• _Work order_
Report each line from the records where the string "computer" turns up.

• _Material shown_
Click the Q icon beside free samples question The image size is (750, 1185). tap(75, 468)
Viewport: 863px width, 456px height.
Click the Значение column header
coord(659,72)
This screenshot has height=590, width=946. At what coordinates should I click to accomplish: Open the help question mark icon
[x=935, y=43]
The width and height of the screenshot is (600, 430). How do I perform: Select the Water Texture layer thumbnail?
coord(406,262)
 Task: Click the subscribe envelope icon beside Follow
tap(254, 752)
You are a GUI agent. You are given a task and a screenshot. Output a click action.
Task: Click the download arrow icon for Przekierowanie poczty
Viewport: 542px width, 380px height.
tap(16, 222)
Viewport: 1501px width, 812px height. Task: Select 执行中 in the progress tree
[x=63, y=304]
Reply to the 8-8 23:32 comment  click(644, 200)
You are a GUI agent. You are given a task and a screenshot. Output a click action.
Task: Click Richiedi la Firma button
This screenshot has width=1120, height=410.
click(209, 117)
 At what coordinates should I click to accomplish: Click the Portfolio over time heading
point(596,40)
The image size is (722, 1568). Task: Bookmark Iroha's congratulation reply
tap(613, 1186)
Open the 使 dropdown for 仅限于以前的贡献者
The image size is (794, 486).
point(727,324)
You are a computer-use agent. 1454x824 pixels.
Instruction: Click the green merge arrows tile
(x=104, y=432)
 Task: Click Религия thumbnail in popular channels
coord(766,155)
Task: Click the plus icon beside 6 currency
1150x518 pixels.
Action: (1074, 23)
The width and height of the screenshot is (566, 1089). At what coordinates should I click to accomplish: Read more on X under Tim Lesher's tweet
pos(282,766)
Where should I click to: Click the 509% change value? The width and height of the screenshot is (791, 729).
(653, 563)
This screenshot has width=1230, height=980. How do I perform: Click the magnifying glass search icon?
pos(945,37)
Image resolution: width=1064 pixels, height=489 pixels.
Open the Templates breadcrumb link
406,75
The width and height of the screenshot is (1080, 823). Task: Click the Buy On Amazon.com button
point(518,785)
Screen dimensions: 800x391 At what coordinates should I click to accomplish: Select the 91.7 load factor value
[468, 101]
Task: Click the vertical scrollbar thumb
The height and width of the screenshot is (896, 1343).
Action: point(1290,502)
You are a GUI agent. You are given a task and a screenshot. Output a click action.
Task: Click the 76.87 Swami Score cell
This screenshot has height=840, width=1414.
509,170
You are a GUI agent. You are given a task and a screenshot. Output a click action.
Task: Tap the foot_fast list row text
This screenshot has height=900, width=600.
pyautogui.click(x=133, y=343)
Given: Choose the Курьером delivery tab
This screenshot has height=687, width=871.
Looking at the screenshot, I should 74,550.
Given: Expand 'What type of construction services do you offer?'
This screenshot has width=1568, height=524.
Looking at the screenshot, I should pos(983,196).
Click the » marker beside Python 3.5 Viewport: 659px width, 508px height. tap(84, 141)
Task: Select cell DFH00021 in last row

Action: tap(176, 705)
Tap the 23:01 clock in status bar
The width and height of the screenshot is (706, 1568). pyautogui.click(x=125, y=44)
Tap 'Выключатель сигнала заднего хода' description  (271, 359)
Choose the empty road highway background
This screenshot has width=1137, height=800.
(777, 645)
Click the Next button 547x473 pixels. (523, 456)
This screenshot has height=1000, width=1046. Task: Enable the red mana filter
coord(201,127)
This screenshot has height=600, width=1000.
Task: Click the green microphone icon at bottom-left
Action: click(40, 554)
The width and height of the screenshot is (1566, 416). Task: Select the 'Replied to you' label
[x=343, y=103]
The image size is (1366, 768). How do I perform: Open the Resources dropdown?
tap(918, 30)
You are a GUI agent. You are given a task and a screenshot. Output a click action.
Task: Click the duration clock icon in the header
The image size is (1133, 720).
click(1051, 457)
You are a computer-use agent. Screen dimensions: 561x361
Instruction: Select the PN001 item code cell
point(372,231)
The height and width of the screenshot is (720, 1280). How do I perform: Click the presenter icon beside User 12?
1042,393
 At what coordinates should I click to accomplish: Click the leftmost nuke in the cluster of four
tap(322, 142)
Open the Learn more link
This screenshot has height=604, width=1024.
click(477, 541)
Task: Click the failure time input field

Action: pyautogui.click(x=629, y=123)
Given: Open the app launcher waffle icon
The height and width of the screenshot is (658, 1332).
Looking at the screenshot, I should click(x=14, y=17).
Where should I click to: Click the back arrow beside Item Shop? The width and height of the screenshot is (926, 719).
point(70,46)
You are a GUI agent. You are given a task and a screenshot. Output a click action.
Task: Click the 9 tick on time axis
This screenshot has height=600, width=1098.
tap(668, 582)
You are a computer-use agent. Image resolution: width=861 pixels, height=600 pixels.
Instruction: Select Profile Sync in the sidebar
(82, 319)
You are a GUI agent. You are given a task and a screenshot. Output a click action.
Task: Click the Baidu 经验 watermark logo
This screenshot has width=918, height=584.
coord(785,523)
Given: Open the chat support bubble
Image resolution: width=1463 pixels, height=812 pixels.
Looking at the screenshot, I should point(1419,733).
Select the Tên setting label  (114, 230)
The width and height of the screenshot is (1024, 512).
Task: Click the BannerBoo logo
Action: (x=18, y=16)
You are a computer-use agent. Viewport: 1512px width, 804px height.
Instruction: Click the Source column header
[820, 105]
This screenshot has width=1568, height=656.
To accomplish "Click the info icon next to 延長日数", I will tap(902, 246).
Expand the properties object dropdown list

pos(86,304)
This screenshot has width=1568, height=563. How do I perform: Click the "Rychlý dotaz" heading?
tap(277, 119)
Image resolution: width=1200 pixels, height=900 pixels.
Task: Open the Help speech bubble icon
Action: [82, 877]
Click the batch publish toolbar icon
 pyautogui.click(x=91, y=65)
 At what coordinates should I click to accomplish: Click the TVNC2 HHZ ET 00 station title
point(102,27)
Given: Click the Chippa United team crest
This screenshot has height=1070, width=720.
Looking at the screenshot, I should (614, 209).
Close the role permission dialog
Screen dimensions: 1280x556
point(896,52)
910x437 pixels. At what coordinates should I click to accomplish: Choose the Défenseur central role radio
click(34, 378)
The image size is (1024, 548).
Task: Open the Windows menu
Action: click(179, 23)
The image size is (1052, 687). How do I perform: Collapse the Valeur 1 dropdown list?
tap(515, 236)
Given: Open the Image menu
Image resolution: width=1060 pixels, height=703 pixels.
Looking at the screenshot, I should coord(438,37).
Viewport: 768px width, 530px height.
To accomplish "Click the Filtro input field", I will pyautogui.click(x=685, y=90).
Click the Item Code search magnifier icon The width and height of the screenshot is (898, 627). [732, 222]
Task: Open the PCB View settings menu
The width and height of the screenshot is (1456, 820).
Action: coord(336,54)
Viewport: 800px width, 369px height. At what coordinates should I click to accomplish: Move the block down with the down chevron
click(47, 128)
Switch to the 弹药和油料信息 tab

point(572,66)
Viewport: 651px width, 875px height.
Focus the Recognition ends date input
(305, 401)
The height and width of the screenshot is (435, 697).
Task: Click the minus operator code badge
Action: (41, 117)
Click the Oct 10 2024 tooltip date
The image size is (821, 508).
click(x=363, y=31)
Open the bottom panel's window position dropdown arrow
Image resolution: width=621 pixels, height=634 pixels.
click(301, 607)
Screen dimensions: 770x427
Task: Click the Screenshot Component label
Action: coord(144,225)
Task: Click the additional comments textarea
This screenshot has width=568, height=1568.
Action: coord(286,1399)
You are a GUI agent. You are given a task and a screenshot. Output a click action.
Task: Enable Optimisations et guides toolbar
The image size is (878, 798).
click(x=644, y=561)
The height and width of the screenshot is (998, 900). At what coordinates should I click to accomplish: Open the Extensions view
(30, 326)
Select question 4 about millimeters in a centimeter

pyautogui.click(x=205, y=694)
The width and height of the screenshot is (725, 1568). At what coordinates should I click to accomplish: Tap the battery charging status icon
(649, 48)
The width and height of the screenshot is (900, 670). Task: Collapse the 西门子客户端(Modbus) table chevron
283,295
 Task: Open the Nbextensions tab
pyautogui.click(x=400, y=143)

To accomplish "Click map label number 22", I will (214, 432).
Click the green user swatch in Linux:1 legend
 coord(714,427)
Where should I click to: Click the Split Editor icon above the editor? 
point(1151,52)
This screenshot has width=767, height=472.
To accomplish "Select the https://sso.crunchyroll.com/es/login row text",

• _Answer to this task_
You are a computer-use agent. 1454x824 pixels.
You are a computer-use agent. Screen dimensions: 561x361
You are a computer-use agent. Image resolution: width=861 pixels, height=600 pixels.
You are a computer-use agent. Viewport: 1512px width, 804px height.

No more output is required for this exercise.